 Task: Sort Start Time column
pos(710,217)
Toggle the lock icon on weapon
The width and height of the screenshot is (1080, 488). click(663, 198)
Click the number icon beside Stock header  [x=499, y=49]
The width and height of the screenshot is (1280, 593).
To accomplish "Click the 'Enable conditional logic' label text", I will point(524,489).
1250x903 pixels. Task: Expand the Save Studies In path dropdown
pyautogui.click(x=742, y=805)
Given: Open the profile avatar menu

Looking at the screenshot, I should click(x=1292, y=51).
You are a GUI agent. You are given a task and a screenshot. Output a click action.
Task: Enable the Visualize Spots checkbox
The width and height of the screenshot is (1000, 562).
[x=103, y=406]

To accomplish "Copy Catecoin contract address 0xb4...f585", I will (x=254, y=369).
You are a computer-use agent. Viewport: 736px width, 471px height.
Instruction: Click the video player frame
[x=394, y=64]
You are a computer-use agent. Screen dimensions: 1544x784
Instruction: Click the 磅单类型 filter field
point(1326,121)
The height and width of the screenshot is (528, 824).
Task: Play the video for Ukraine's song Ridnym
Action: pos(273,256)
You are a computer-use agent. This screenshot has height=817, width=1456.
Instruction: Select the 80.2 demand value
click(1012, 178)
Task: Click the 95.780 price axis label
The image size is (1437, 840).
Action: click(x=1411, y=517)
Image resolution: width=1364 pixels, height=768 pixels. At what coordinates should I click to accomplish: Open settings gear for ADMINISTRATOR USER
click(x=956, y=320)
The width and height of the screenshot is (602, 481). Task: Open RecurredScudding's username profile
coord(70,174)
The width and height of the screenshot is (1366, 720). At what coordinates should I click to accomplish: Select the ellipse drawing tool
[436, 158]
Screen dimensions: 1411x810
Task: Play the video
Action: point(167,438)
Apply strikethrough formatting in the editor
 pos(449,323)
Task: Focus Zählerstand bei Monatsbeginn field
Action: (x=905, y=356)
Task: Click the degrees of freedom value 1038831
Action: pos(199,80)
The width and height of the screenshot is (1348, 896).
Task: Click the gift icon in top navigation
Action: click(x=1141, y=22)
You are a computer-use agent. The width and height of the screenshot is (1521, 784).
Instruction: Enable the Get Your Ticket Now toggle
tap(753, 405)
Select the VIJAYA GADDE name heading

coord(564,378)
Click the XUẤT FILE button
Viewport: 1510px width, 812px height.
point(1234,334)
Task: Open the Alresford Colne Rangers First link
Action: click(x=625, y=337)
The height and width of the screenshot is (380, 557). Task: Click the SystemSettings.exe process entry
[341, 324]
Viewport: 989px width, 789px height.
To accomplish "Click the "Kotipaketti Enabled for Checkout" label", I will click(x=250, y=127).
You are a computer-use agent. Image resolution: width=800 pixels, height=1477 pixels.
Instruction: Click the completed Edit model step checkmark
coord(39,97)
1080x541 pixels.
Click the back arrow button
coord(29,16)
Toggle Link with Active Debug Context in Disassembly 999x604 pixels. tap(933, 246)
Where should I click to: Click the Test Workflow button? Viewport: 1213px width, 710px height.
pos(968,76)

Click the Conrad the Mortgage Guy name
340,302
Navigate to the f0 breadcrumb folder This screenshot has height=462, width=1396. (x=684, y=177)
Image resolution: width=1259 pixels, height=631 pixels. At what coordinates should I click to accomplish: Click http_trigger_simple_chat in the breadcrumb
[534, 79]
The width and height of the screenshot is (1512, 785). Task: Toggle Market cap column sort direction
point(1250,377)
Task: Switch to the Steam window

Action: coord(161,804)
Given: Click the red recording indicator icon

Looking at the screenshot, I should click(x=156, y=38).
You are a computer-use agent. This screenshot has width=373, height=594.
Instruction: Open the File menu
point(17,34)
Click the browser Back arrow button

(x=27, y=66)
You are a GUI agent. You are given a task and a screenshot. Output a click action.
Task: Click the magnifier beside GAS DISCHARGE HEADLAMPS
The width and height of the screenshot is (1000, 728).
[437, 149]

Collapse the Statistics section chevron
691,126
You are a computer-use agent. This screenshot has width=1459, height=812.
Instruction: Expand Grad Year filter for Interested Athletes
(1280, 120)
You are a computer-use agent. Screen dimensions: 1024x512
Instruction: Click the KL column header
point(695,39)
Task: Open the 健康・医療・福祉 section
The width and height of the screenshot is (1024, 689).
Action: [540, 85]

> _YOUR GOAL_: Your output should match the records above word for word.

> _WRITTEN SOLUTION_:
 Task: Sort Start Time column
pos(710,217)
Toggle the lock icon on weapon
The width and height of the screenshot is (1080, 488). click(663, 198)
Click the number icon beside Stock header  [x=499, y=49]
The width and height of the screenshot is (1280, 593).
To accomplish "Click the 'Enable conditional logic' label text", I will point(524,489).
1250x903 pixels. Task: Expand the Save Studies In path dropdown
pyautogui.click(x=742, y=805)
Given: Open the profile avatar menu

Looking at the screenshot, I should click(x=1292, y=51).
You are a GUI agent. You are given a task and a screenshot. Output a click action.
Task: Enable the Visualize Spots checkbox
The width and height of the screenshot is (1000, 562).
[x=103, y=406]

To accomplish "Copy Catecoin contract address 0xb4...f585", I will (x=254, y=369).
You are a computer-use agent. Viewport: 736px width, 471px height.
Instruction: Click the video player frame
[x=394, y=64]
You are a computer-use agent. Screen dimensions: 1544x784
Instruction: Click the 磅单类型 filter field
point(1326,121)
The height and width of the screenshot is (528, 824).
Task: Play the video for Ukraine's song Ridnym
Action: pos(273,256)
You are a computer-use agent. This screenshot has height=817, width=1456.
Instruction: Select the 80.2 demand value
click(1012, 178)
Task: Click the 95.780 price axis label
The image size is (1437, 840).
Action: click(x=1411, y=517)
Image resolution: width=1364 pixels, height=768 pixels. At what coordinates should I click to accomplish: Open settings gear for ADMINISTRATOR USER
click(x=956, y=320)
The width and height of the screenshot is (602, 481). Task: Open RecurredScudding's username profile
coord(70,174)
The width and height of the screenshot is (1366, 720). At what coordinates should I click to accomplish: Select the ellipse drawing tool
[436, 158]
Screen dimensions: 1411x810
Task: Play the video
Action: point(167,438)
Apply strikethrough formatting in the editor
 pos(449,323)
Task: Focus Zählerstand bei Monatsbeginn field
Action: (x=905, y=356)
Task: Click the degrees of freedom value 1038831
Action: pos(199,80)
The width and height of the screenshot is (1348, 896).
Task: Click the gift icon in top navigation
Action: click(x=1141, y=22)
You are a computer-use agent. The width and height of the screenshot is (1521, 784).
Instruction: Enable the Get Your Ticket Now toggle
tap(753, 405)
Select the VIJAYA GADDE name heading

coord(564,378)
Click the XUẤT FILE button
Viewport: 1510px width, 812px height.
point(1234,334)
Task: Open the Alresford Colne Rangers First link
Action: click(x=625, y=337)
The height and width of the screenshot is (380, 557). Task: Click the SystemSettings.exe process entry
[341, 324]
Viewport: 989px width, 789px height.
To accomplish "Click the "Kotipaketti Enabled for Checkout" label", I will click(x=250, y=127).
You are a computer-use agent. Image resolution: width=800 pixels, height=1477 pixels.
Instruction: Click the completed Edit model step checkmark
coord(39,97)
1080x541 pixels.
Click the back arrow button
coord(29,16)
Toggle Link with Active Debug Context in Disassembly 999x604 pixels. tap(933, 246)
Where should I click to: Click the Test Workflow button? Viewport: 1213px width, 710px height.
pos(968,76)

Click the Conrad the Mortgage Guy name
340,302
Navigate to the f0 breadcrumb folder This screenshot has height=462, width=1396. (x=684, y=177)
Image resolution: width=1259 pixels, height=631 pixels. At what coordinates should I click to accomplish: Click http_trigger_simple_chat in the breadcrumb
[534, 79]
The width and height of the screenshot is (1512, 785). Task: Toggle Market cap column sort direction
point(1250,377)
Task: Switch to the Steam window

Action: coord(161,804)
Given: Click the red recording indicator icon

Looking at the screenshot, I should click(x=156, y=38).
You are a computer-use agent. This screenshot has width=373, height=594.
Instruction: Open the File menu
point(17,34)
Click the browser Back arrow button

(x=27, y=66)
You are a GUI agent. You are given a task and a screenshot. Output a click action.
Task: Click the magnifier beside GAS DISCHARGE HEADLAMPS
The width and height of the screenshot is (1000, 728).
[437, 149]

Collapse the Statistics section chevron
691,126
You are a computer-use agent. This screenshot has width=1459, height=812.
Instruction: Expand Grad Year filter for Interested Athletes
(1280, 120)
You are a computer-use agent. Screen dimensions: 1024x512
Instruction: Click the KL column header
point(695,39)
Task: Open the 健康・医療・福祉 section
The width and height of the screenshot is (1024, 689).
Action: [540, 85]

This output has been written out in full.